蟹澤聰史会員は1955年に長野県立伊那北高等学校を卒業後,東北大学理学部地学科に入学,1959年卒業後同大学院修士課程に進学され,1964年に博士課程を修了,理学博士の学位を得授与された.同年東北大学教養部助手に採用され,後年助教授,教授に昇任された.1993年から理学部・理学研究科教授を務め,2000年に停年退官された.その後は山形大学理学部教授を務め,2002年に停年退官後も数年間にわたり東北大学,山形大学で講師を務められた.

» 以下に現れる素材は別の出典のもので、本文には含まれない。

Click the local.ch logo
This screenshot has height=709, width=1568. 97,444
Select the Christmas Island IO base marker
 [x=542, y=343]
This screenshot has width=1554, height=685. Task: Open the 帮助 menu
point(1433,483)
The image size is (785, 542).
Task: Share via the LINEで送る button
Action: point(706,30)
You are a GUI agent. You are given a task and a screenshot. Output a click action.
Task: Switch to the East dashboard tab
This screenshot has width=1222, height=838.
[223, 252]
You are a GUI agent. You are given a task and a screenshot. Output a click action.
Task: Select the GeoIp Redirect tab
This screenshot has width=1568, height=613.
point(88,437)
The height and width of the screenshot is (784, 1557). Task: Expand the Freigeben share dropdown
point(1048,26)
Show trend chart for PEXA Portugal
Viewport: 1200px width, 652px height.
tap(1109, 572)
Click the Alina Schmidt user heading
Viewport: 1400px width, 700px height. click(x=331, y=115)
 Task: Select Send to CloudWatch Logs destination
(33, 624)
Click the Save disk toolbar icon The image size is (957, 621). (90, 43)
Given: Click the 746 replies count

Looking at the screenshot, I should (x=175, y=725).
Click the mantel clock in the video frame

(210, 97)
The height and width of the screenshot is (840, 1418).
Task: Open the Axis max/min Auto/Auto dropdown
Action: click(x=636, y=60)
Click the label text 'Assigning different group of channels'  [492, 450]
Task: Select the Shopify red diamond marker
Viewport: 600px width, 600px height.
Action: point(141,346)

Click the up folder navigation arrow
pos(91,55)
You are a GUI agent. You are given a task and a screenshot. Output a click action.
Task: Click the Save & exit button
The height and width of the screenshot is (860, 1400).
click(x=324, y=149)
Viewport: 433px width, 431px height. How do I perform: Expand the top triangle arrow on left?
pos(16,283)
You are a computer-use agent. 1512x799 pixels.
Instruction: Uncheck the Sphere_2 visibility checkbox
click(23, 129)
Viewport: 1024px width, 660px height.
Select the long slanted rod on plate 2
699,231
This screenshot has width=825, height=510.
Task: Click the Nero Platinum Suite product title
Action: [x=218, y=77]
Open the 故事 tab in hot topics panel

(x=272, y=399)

蟹澤会員は,学生時代の長野県高遠地方の領家帯変成岩・深成岩についての岩鉱論文,南部北上山地の変成岩に関する紀要論文(学位論文)を始めとして,主に東北地方の変成岩や火成岩に関する多数の研究論文を公表され,日本列島の基盤地質の解明に多大な貢献をされてきた.特に先シルル紀基盤岩や白亜紀花崗岩の研究,東北地方の火成活動史の総括などで顕著な業績を挙げられた.なかでも,異なる系列の花崗岩における鉱物化学組成の違いについての論文、花崗岩中のフッ素の挙動に関する論文、北上山地のアダカイト質花崗岩についての論文、北上山地の構造発達史に関する論文、そして中国やエジプトの花崗岩に関する論文などは国際誌に公表され、よく引用されている.さらに,国際地質対比計画IGCP-315「ラパキビ花崗岩と関連岩石」の日本代表,万国地質学会議IGC京都大会(1992)の「花崗岩の時間的空間的比較研究」コンビーナー,IGC北京大会(1996)の「大陸プレート内と受動的大陸縁のマグマ活動」コンビーナーなども務められた.また,仙台付近の火山灰層の研究により安達火山を発見されたことや旧石器時代遺跡の年代決定に貢献されたことも特筆される.
一方,蟹澤会員は「現代の地球科学ー基礎編」などの教科書や「文学を旅する地質学」,「石と人間の歴史」などの普及書を出版され,地学の教育と普及に貢献されてきた.理系・文系の幅広い分野にわたる深い教養と多年の教育経験に裏打ちされたこれらの優れた普及書は,今後も多くの読者に読み継がれて行くに違いない.
蟹澤会員は,学会や社会においても,日本岩石鉱物鉱床学会(現鉱物科学会)会長,日本学術会議の地質学研究連絡委員会委員,金属工業事業団の調査委員,国際協力事業団の派遣専門家,大学入試センター委員,宮城県自然環境保全審議会委員を務めるなど各方面で活躍し,東北大学でも評議員を2期務めるなど要職を歴任された.
このような長年にわたる地質学の研究,教育,普及への顕著な貢献に鑑み,蟹澤聰史会員を日本地質学会名誉会員に推薦する.